— What the task requires —
Go through the records below and return each line that has "will" in it.

Provided records Block Start

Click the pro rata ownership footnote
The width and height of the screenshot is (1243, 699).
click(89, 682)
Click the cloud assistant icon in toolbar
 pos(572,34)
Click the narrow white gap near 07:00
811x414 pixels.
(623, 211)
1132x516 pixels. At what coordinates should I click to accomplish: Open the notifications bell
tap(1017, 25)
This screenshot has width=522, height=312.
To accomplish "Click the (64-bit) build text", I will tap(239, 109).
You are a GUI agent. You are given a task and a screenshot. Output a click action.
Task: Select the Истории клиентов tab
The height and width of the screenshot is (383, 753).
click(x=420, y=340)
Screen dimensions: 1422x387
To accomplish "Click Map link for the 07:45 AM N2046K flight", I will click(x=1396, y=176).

Provided records Block End
Provided records Block Start

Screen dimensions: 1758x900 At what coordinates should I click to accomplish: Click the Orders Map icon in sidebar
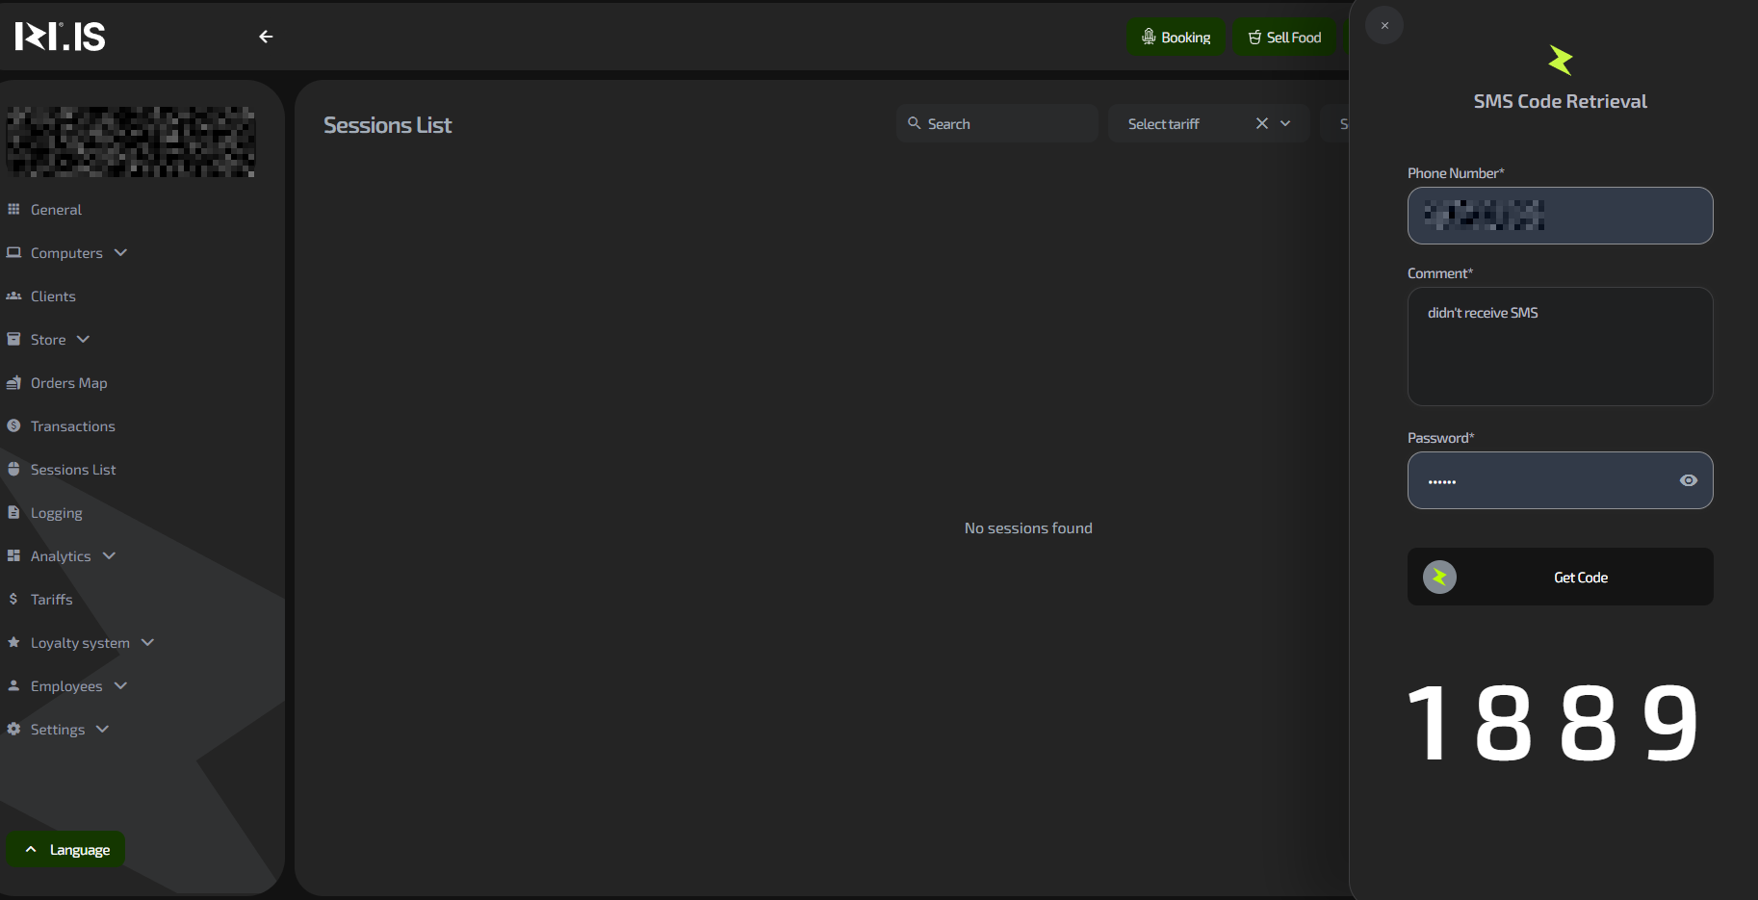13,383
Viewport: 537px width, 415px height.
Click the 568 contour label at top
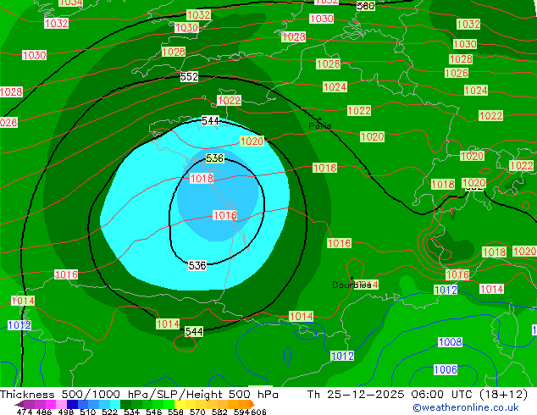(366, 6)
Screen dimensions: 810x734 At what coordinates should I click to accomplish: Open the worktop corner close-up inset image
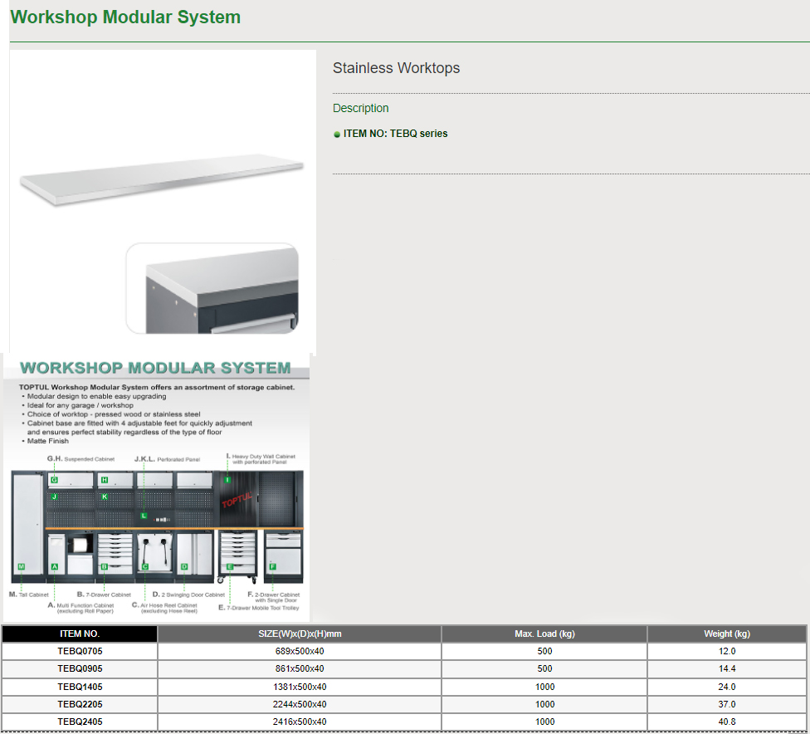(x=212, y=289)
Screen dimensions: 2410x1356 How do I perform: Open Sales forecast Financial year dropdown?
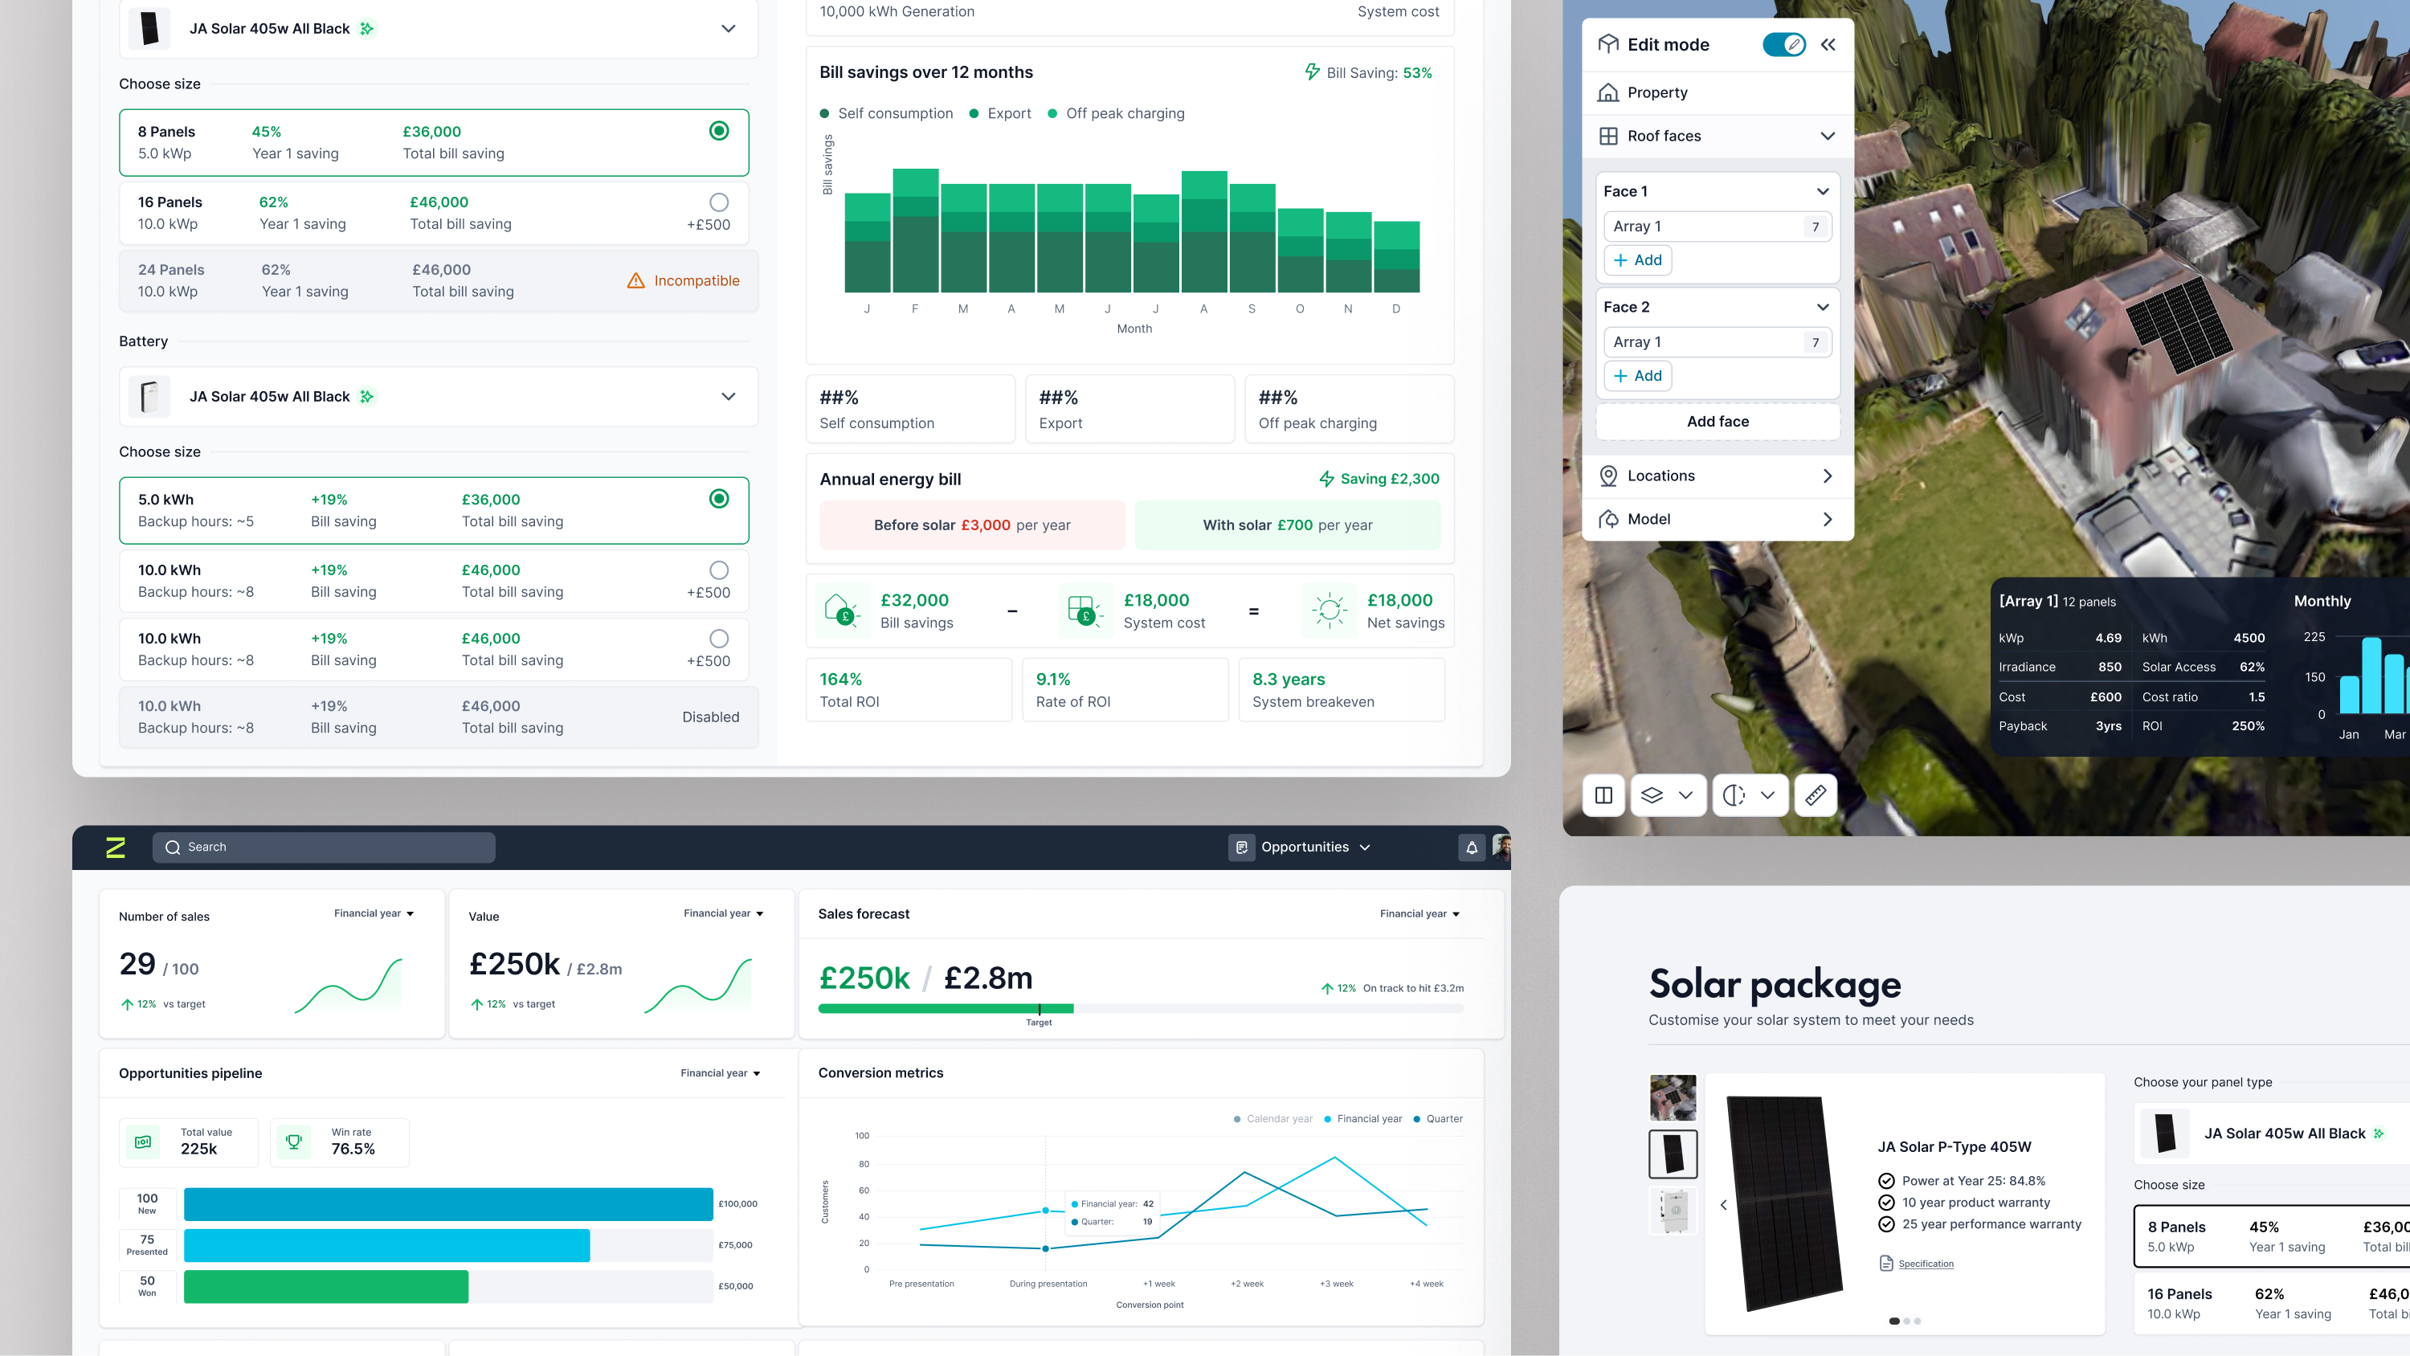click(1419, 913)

Provided records Block End

— Answer box —
To accomplish "Click the (64-bit) build text", I will tap(239, 109).
To accomplish "Click Map link for the 07:45 AM N2046K flight", I will click(x=1396, y=176).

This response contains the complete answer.